Researchers localise gene triggering manic episodes in bipolar disorder

Monday, September 03, 2012

Washington: Flying high, or down in the dumps may leads to individuals suffering from bipolar disorder alternate between depressive and manic episodes, a new research revealed.

Researchers from the University of Bonn and the Central Institute of Mental Health in Mannheim have succeeded in localising a gene which contributes towards the manic depressive disease.

The results have been published in the current issue of The American Journal of Psychiatry.

The research was based on patient data and animal models, how the NCAN gene results in the manic symptoms of bipolar disorder.

About one per cent of all humans suffer, in the course of their lives, from this bipolar emotional disorder and this occurs in all the cultures which have hitherto been investigated.

The causes are as yet unknown; therapy is therefore correspondingly difficult. Many of those affected commit suicide during the course of the disease.

After decoding the human genome the geneticists are now in a situation comparable to that of a linguist who is supposed to translate an extensive text from a completely unknown language into English. They need to find out what the individual words mean in the 23-volume genome dictionary, although they do not even know where a word begins or ends. To make matters more difficult, interspersed between important information, all of a sudden there may be meaningless babble.

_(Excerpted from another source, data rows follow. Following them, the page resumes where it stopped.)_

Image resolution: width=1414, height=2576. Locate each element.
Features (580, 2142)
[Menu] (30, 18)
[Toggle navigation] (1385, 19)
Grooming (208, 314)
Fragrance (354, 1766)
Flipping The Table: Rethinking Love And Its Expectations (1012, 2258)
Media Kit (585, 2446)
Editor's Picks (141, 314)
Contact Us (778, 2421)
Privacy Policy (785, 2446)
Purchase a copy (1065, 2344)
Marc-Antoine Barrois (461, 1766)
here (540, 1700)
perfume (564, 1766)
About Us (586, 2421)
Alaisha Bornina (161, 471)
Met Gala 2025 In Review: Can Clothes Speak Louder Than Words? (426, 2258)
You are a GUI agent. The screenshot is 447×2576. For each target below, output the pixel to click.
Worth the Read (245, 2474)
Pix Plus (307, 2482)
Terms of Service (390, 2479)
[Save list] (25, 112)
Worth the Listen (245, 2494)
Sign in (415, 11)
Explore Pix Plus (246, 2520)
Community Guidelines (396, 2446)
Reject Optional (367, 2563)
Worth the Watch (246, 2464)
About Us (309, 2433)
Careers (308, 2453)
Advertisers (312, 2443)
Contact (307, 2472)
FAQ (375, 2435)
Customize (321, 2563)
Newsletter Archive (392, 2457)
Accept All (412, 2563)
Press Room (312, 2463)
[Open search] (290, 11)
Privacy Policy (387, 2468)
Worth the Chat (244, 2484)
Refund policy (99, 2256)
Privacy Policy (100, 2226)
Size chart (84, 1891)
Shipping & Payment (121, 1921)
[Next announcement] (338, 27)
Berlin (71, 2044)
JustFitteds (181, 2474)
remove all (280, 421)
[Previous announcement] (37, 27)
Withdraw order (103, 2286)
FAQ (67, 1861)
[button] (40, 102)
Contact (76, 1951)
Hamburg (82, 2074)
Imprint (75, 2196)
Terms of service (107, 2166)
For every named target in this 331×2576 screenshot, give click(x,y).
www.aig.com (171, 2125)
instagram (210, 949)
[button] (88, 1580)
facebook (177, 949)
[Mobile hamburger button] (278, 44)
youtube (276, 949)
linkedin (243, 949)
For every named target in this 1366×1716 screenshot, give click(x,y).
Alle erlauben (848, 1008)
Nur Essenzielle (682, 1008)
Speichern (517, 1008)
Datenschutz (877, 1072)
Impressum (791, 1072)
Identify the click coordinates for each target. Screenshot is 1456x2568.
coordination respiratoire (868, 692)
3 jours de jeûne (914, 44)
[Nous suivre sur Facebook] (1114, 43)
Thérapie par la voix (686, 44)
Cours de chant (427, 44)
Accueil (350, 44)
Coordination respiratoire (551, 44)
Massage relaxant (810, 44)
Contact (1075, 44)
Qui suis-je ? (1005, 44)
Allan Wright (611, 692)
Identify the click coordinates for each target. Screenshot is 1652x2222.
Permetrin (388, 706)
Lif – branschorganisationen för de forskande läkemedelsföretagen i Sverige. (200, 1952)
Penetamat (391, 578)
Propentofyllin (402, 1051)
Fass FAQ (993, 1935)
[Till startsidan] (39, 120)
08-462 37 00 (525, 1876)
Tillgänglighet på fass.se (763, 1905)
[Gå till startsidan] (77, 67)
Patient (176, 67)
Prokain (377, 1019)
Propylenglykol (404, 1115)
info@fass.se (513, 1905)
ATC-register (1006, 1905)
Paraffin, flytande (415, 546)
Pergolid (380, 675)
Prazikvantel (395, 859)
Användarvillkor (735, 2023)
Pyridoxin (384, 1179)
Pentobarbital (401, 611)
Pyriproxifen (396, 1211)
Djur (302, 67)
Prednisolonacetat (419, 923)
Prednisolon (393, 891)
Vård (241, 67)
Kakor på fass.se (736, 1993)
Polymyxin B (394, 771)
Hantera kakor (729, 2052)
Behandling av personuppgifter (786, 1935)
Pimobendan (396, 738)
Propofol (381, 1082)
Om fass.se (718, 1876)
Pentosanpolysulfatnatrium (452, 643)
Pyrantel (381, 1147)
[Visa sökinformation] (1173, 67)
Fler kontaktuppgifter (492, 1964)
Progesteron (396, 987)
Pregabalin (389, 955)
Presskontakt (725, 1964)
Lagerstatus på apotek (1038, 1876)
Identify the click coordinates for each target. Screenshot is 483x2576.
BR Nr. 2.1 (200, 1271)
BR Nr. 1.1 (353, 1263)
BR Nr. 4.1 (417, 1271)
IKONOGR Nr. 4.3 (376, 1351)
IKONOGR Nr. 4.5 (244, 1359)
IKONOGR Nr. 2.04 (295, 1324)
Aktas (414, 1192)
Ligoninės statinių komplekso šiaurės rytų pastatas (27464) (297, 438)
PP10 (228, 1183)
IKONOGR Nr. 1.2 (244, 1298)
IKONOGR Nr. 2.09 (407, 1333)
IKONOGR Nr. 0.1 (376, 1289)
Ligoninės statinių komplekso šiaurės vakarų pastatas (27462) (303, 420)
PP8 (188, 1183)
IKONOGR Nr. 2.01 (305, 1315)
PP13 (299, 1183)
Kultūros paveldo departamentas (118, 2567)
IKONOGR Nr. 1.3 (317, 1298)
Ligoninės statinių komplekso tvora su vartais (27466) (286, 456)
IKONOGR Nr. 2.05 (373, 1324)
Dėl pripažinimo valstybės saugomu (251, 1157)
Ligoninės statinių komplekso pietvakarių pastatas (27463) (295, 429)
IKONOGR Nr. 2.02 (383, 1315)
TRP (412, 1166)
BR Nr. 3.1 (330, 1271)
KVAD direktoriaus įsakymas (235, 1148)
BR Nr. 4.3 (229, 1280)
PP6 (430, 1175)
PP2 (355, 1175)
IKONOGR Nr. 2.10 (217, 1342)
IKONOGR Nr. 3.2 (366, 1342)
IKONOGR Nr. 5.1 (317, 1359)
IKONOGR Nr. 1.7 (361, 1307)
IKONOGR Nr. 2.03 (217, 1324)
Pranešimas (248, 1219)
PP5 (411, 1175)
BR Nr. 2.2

When human beings are born, each of them is supplied with two of these genome dictionaries one from their mother, the other from their father, which they carry around with them in their body cells. Thus the cells contain two items of genetic information for all the hereditary features. When producing egg or sperm cells, the body jettisons the duplicate information and compiles at random a new encyclopedia from the maternal and paternal genome lexicon, in which half the entries are from the father and the other half from the mother. Adjacent entries often come from the same parent a rule which genome researchers exploit when searching for genes.